DATA EXTRACT:

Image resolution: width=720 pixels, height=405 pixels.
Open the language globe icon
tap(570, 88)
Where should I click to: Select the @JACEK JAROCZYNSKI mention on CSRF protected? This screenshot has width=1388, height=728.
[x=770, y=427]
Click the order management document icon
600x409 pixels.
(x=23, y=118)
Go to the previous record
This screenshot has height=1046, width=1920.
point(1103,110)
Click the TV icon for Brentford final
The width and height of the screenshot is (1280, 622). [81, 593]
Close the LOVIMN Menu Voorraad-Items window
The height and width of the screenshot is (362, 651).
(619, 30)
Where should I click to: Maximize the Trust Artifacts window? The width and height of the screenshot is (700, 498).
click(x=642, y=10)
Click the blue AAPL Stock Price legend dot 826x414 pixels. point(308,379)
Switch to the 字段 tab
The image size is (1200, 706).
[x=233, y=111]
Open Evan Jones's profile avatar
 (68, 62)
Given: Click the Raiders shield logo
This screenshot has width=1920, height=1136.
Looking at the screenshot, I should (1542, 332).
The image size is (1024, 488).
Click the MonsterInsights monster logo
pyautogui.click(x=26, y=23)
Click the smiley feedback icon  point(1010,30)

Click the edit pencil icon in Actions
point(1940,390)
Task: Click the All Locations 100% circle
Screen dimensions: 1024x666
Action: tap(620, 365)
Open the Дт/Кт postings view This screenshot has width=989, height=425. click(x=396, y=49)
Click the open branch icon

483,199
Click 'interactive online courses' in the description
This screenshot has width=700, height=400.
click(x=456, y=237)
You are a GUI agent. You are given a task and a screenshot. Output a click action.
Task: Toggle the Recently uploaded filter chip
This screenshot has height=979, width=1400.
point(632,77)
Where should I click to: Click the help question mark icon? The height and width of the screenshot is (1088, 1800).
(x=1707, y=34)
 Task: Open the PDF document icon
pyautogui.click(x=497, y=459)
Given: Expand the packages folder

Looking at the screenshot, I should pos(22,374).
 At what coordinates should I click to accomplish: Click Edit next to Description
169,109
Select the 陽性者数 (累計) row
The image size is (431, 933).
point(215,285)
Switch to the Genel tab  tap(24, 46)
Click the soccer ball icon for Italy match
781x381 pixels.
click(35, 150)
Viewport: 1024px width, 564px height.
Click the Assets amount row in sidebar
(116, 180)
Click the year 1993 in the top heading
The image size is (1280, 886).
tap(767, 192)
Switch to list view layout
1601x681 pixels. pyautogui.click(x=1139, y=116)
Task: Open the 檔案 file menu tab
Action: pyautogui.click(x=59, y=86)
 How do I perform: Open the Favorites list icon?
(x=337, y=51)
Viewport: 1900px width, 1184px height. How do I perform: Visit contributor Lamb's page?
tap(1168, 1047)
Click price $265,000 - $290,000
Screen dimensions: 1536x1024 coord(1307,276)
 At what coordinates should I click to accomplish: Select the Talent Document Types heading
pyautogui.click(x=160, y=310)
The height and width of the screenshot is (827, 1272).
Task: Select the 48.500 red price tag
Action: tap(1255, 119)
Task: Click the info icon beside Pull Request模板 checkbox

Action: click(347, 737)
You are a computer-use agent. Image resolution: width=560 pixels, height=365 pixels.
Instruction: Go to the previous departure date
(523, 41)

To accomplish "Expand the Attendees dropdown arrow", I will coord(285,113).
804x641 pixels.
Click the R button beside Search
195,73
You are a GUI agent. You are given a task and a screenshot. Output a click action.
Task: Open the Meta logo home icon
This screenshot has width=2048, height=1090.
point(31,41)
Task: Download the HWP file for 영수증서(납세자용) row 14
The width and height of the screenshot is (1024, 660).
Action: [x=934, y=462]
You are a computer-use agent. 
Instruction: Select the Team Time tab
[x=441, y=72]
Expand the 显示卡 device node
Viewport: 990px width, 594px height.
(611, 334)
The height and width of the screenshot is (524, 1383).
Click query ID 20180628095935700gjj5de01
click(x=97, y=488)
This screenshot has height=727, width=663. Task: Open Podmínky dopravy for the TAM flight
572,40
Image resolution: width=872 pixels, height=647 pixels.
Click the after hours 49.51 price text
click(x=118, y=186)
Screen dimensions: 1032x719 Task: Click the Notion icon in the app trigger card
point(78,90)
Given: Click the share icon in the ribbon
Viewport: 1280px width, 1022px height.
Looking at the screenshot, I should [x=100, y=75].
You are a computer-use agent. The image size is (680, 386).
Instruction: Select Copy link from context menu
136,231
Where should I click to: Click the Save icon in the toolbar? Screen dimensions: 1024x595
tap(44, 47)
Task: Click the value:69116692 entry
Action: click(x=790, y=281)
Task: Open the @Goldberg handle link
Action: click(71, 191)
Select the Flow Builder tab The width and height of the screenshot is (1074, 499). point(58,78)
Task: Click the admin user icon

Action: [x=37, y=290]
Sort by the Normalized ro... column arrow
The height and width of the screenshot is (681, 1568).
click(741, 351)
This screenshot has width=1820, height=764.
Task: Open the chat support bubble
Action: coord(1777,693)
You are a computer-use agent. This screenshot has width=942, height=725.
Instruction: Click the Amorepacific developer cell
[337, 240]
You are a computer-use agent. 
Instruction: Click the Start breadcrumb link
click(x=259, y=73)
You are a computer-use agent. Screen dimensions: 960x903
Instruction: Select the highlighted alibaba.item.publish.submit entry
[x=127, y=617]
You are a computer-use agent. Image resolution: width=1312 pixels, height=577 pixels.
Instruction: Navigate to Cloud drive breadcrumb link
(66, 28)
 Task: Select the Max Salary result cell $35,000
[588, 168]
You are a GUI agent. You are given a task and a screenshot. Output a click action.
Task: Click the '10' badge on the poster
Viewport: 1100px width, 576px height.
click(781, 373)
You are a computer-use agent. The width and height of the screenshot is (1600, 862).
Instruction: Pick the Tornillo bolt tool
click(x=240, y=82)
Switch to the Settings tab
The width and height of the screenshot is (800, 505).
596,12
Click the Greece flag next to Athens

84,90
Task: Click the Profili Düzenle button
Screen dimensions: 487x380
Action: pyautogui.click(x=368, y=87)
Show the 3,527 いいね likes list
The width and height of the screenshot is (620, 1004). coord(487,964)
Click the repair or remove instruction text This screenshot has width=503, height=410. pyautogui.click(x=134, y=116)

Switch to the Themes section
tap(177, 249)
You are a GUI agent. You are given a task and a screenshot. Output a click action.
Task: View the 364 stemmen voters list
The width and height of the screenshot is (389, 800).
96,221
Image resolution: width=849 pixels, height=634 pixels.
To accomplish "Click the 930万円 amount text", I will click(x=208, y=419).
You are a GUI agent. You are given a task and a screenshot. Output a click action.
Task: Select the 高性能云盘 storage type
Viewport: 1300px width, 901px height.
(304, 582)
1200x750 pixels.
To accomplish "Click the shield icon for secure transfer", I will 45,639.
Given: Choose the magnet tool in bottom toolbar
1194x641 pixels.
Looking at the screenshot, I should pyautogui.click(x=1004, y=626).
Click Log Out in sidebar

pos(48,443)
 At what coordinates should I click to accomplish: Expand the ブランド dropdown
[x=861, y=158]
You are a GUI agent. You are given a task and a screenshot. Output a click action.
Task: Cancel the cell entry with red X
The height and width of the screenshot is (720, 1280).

TASK STATEMENT: Quote every record above exactly.

SOLUTION TO THE PROBLEM:
Image resolution: width=720 pixels, height=405 pixels.
Open the language globe icon
tap(570, 88)
Where should I click to: Select the @JACEK JAROCZYNSKI mention on CSRF protected? This screenshot has width=1388, height=728.
[x=770, y=427]
Click the order management document icon
600x409 pixels.
(x=23, y=118)
Go to the previous record
This screenshot has height=1046, width=1920.
point(1103,110)
Click the TV icon for Brentford final
The width and height of the screenshot is (1280, 622). [81, 593]
Close the LOVIMN Menu Voorraad-Items window
The height and width of the screenshot is (362, 651).
(619, 30)
Where should I click to: Maximize the Trust Artifacts window? The width and height of the screenshot is (700, 498).
click(x=642, y=10)
Click the blue AAPL Stock Price legend dot 826x414 pixels. point(308,379)
Switch to the 字段 tab
The image size is (1200, 706).
[x=233, y=111]
Open Evan Jones's profile avatar
 (68, 62)
Given: Click the Raiders shield logo
This screenshot has width=1920, height=1136.
Looking at the screenshot, I should (1542, 332).
The image size is (1024, 488).
Click the MonsterInsights monster logo
pyautogui.click(x=26, y=23)
Click the smiley feedback icon  point(1010,30)

Click the edit pencil icon in Actions
point(1940,390)
Task: Click the All Locations 100% circle
Screen dimensions: 1024x666
Action: tap(620, 365)
Open the Дт/Кт postings view This screenshot has width=989, height=425. click(x=396, y=49)
Click the open branch icon

483,199
Click 'interactive online courses' in the description
This screenshot has width=700, height=400.
click(x=456, y=237)
You are a GUI agent. You are given a task and a screenshot. Output a click action.
Task: Toggle the Recently uploaded filter chip
This screenshot has height=979, width=1400.
point(632,77)
Where should I click to: Click the help question mark icon? The height and width of the screenshot is (1088, 1800).
(x=1707, y=34)
 Task: Open the PDF document icon
pyautogui.click(x=497, y=459)
Given: Expand the packages folder

Looking at the screenshot, I should pos(22,374).
 At what coordinates should I click to accomplish: Click Edit next to Description
169,109
Select the 陽性者数 (累計) row
The image size is (431, 933).
point(215,285)
Switch to the Genel tab  tap(24, 46)
Click the soccer ball icon for Italy match
781x381 pixels.
click(35, 150)
Viewport: 1024px width, 564px height.
Click the Assets amount row in sidebar
(116, 180)
Click the year 1993 in the top heading
The image size is (1280, 886).
tap(767, 192)
Switch to list view layout
1601x681 pixels. pyautogui.click(x=1139, y=116)
Task: Open the 檔案 file menu tab
Action: pyautogui.click(x=59, y=86)
 How do I perform: Open the Favorites list icon?
(x=337, y=51)
Viewport: 1900px width, 1184px height. How do I perform: Visit contributor Lamb's page?
tap(1168, 1047)
Click price $265,000 - $290,000
Screen dimensions: 1536x1024 coord(1307,276)
 At what coordinates should I click to accomplish: Select the Talent Document Types heading
pyautogui.click(x=160, y=310)
The height and width of the screenshot is (827, 1272).
Task: Select the 48.500 red price tag
Action: tap(1255, 119)
Task: Click the info icon beside Pull Request模板 checkbox

Action: click(347, 737)
You are a computer-use agent. Image resolution: width=560 pixels, height=365 pixels.
Instruction: Go to the previous departure date
(523, 41)

To accomplish "Expand the Attendees dropdown arrow", I will coord(285,113).
804x641 pixels.
Click the R button beside Search
195,73
You are a GUI agent. You are given a task and a screenshot. Output a click action.
Task: Open the Meta logo home icon
This screenshot has width=2048, height=1090.
point(31,41)
Task: Download the HWP file for 영수증서(납세자용) row 14
The width and height of the screenshot is (1024, 660).
Action: [x=934, y=462]
You are a computer-use agent. 
Instruction: Select the Team Time tab
[x=441, y=72]
Expand the 显示卡 device node
Viewport: 990px width, 594px height.
(611, 334)
The height and width of the screenshot is (524, 1383).
Click query ID 20180628095935700gjj5de01
click(x=97, y=488)
This screenshot has height=727, width=663. Task: Open Podmínky dopravy for the TAM flight
572,40
Image resolution: width=872 pixels, height=647 pixels.
Click the after hours 49.51 price text
click(x=118, y=186)
Screen dimensions: 1032x719 Task: Click the Notion icon in the app trigger card
point(78,90)
Given: Click the share icon in the ribbon
Viewport: 1280px width, 1022px height.
Looking at the screenshot, I should [x=100, y=75].
You are a computer-use agent. The image size is (680, 386).
Instruction: Select Copy link from context menu
136,231
Where should I click to: Click the Save icon in the toolbar? Screen dimensions: 1024x595
tap(44, 47)
Task: Click the value:69116692 entry
Action: click(x=790, y=281)
Task: Open the @Goldberg handle link
Action: click(71, 191)
Select the Flow Builder tab The width and height of the screenshot is (1074, 499). point(58,78)
Task: Click the admin user icon

Action: [x=37, y=290]
Sort by the Normalized ro... column arrow
The height and width of the screenshot is (681, 1568).
click(741, 351)
This screenshot has width=1820, height=764.
Task: Open the chat support bubble
Action: coord(1777,693)
You are a computer-use agent. This screenshot has width=942, height=725.
Instruction: Click the Amorepacific developer cell
[337, 240]
You are a computer-use agent. 
Instruction: Click the Start breadcrumb link
click(x=259, y=73)
You are a computer-use agent. Screen dimensions: 960x903
Instruction: Select the highlighted alibaba.item.publish.submit entry
[x=127, y=617]
You are a computer-use agent. Image resolution: width=1312 pixels, height=577 pixels.
Instruction: Navigate to Cloud drive breadcrumb link
(66, 28)
 Task: Select the Max Salary result cell $35,000
[588, 168]
You are a GUI agent. You are given a task and a screenshot. Output a click action.
Task: Click the '10' badge on the poster
Viewport: 1100px width, 576px height.
click(781, 373)
You are a computer-use agent. The width and height of the screenshot is (1600, 862).
Instruction: Pick the Tornillo bolt tool
click(x=240, y=82)
Switch to the Settings tab
The width and height of the screenshot is (800, 505).
596,12
Click the Greece flag next to Athens

84,90
Task: Click the Profili Düzenle button
Screen dimensions: 487x380
Action: pyautogui.click(x=368, y=87)
Show the 3,527 いいね likes list
The width and height of the screenshot is (620, 1004). coord(487,964)
Click the repair or remove instruction text This screenshot has width=503, height=410. pyautogui.click(x=134, y=116)

Switch to the Themes section
tap(177, 249)
You are a GUI agent. You are given a task and a screenshot. Output a click action.
Task: View the 364 stemmen voters list
The width and height of the screenshot is (389, 800).
96,221
Image resolution: width=849 pixels, height=634 pixels.
To accomplish "Click the 930万円 amount text", I will click(x=208, y=419).
You are a GUI agent. You are given a task and a screenshot. Output a click action.
Task: Select the 高性能云盘 storage type
Viewport: 1300px width, 901px height.
(304, 582)
1200x750 pixels.
To accomplish "Click the shield icon for secure transfer", I will 45,639.
Given: Choose the magnet tool in bottom toolbar
1194x641 pixels.
Looking at the screenshot, I should pyautogui.click(x=1004, y=626).
Click Log Out in sidebar

pos(48,443)
 At what coordinates should I click to accomplish: Expand the ブランド dropdown
[x=861, y=158]
You are a GUI agent. You are given a task and a screenshot. Output a click action.
Task: Cancel the cell entry with red X
The height and width of the screenshot is (720, 1280).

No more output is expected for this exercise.